#### TASK BRIEF:
Return exactly the lines below, starting with the one that has "Where should I click to: Go" and going on through the one that has "You are a computer-use agent. The image".

▼

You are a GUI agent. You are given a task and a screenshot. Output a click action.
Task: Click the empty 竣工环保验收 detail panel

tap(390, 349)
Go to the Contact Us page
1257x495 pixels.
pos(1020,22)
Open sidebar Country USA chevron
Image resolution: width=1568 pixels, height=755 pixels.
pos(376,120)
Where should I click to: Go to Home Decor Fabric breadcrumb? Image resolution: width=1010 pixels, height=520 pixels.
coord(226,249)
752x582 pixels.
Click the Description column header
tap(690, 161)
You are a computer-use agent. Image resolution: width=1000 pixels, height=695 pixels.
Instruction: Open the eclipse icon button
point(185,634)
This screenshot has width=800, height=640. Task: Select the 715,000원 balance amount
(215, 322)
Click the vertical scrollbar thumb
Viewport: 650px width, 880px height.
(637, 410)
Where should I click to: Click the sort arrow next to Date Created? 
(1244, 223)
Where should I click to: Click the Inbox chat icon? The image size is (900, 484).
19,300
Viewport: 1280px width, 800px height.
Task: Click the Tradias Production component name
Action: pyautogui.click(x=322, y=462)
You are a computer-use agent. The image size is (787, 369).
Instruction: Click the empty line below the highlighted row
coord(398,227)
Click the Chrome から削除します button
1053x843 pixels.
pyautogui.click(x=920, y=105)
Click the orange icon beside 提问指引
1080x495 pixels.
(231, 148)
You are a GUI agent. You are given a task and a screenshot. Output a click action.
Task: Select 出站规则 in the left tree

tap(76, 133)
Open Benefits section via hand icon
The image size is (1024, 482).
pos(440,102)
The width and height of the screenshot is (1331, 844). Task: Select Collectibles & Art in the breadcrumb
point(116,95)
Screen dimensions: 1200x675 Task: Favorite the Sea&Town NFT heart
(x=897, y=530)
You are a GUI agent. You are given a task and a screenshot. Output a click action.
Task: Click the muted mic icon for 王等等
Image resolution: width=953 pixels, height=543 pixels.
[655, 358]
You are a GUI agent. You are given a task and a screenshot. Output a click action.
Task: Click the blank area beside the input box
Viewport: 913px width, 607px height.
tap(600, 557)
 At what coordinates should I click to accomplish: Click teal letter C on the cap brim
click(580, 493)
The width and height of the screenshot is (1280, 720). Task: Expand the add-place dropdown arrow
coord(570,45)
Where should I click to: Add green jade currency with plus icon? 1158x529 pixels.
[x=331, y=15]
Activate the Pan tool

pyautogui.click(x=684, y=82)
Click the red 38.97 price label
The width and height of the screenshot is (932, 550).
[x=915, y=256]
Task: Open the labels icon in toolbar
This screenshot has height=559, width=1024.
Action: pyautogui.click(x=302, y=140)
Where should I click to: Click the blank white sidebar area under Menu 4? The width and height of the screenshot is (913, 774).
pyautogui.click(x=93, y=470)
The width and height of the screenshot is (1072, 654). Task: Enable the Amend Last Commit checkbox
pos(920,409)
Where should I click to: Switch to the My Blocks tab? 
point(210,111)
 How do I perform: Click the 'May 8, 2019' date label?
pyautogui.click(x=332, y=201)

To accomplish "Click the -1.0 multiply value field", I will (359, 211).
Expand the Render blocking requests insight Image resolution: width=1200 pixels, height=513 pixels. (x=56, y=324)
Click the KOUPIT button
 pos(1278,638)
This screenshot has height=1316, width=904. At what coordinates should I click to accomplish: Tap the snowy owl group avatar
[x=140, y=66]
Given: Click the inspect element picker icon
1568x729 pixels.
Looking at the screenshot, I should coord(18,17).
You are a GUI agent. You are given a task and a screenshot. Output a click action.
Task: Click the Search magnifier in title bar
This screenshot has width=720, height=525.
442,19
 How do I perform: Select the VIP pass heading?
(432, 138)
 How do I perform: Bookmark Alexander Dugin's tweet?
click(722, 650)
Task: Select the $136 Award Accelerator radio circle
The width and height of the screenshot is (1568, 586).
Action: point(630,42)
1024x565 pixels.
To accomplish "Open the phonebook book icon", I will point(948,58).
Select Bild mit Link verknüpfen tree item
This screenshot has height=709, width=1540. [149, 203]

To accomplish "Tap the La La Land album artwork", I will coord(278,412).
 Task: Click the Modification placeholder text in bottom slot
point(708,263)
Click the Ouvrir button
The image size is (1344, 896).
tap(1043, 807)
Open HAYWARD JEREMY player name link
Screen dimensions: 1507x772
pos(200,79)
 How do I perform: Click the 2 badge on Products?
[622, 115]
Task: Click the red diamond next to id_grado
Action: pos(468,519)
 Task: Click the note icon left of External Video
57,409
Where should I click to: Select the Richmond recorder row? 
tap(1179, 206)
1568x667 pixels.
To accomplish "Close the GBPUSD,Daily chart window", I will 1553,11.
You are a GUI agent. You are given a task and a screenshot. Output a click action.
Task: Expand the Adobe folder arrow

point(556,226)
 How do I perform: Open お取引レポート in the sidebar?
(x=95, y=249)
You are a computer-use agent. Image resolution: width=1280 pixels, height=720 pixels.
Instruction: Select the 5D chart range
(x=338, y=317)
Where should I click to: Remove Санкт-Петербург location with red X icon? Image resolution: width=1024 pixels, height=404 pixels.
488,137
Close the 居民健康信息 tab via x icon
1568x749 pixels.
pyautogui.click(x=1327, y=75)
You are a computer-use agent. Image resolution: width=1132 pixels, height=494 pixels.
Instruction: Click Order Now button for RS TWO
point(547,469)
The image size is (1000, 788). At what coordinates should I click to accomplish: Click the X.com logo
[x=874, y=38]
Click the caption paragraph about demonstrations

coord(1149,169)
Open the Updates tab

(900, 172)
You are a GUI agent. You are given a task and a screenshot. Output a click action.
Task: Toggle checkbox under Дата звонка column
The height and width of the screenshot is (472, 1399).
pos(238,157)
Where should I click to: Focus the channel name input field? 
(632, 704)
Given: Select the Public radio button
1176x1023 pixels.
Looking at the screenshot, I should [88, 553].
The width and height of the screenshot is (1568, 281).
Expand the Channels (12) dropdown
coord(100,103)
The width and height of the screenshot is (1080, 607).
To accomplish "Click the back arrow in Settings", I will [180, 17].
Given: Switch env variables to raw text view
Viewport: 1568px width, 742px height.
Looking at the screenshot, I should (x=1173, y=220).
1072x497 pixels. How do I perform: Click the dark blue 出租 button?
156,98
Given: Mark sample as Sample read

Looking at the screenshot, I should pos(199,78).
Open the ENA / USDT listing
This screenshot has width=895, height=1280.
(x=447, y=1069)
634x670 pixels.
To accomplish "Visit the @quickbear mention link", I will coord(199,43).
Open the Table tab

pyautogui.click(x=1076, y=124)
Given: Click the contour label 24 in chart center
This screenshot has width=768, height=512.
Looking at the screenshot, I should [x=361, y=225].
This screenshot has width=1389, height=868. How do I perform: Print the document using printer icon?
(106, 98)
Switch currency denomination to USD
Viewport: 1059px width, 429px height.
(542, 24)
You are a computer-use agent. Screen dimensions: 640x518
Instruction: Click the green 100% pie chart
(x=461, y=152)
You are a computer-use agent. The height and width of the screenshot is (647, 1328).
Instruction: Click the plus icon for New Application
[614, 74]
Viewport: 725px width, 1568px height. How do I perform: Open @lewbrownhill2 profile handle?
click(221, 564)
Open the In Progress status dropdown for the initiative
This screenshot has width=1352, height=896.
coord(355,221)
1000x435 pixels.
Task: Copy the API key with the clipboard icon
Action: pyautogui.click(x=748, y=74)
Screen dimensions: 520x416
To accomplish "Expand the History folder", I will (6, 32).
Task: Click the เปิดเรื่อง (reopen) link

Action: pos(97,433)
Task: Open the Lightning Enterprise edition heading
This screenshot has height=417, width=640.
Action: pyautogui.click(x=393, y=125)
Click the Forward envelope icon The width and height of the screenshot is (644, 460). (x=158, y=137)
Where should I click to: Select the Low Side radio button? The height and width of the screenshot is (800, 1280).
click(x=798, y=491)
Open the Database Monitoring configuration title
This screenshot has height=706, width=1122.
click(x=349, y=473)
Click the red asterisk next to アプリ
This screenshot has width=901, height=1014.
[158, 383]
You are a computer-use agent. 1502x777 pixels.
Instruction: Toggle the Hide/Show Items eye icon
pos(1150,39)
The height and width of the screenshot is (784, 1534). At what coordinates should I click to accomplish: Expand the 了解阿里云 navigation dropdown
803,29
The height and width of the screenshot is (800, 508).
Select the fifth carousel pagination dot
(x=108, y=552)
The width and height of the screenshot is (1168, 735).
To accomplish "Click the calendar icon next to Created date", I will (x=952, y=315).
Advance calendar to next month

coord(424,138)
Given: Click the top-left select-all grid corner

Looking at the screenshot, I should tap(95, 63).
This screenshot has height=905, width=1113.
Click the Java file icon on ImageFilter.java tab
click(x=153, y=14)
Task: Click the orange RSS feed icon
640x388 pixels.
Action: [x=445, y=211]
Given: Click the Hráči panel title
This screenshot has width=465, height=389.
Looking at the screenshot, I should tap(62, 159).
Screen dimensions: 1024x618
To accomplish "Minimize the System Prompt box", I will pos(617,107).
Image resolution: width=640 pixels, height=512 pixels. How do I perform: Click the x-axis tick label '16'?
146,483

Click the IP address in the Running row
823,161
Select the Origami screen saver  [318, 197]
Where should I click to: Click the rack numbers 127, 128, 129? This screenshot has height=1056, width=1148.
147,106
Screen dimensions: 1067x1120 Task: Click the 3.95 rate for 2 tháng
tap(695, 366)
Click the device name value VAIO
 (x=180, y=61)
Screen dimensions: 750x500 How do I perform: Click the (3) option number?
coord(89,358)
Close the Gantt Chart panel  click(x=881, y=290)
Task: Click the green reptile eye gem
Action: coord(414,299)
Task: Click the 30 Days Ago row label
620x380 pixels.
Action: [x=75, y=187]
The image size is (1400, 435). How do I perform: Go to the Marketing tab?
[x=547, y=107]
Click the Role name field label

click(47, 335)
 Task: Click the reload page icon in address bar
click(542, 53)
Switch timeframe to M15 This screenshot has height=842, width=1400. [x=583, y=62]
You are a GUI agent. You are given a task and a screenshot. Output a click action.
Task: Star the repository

▲

#### SOLUTION FOR THIS EXERCISE:
Where should I click to: Go to Home Decor Fabric breadcrumb? Image resolution: width=1010 pixels, height=520 pixels.
coord(226,249)
752x582 pixels.
Click the Description column header
tap(690, 161)
You are a computer-use agent. Image resolution: width=1000 pixels, height=695 pixels.
Instruction: Open the eclipse icon button
point(185,634)
This screenshot has width=800, height=640. Task: Select the 715,000원 balance amount
(215, 322)
Click the vertical scrollbar thumb
Viewport: 650px width, 880px height.
(637, 410)
Where should I click to: Click the sort arrow next to Date Created? 
(1244, 223)
Where should I click to: Click the Inbox chat icon? The image size is (900, 484).
19,300
Viewport: 1280px width, 800px height.
Task: Click the Tradias Production component name
Action: pyautogui.click(x=322, y=462)
You are a computer-use agent. The image size is (787, 369).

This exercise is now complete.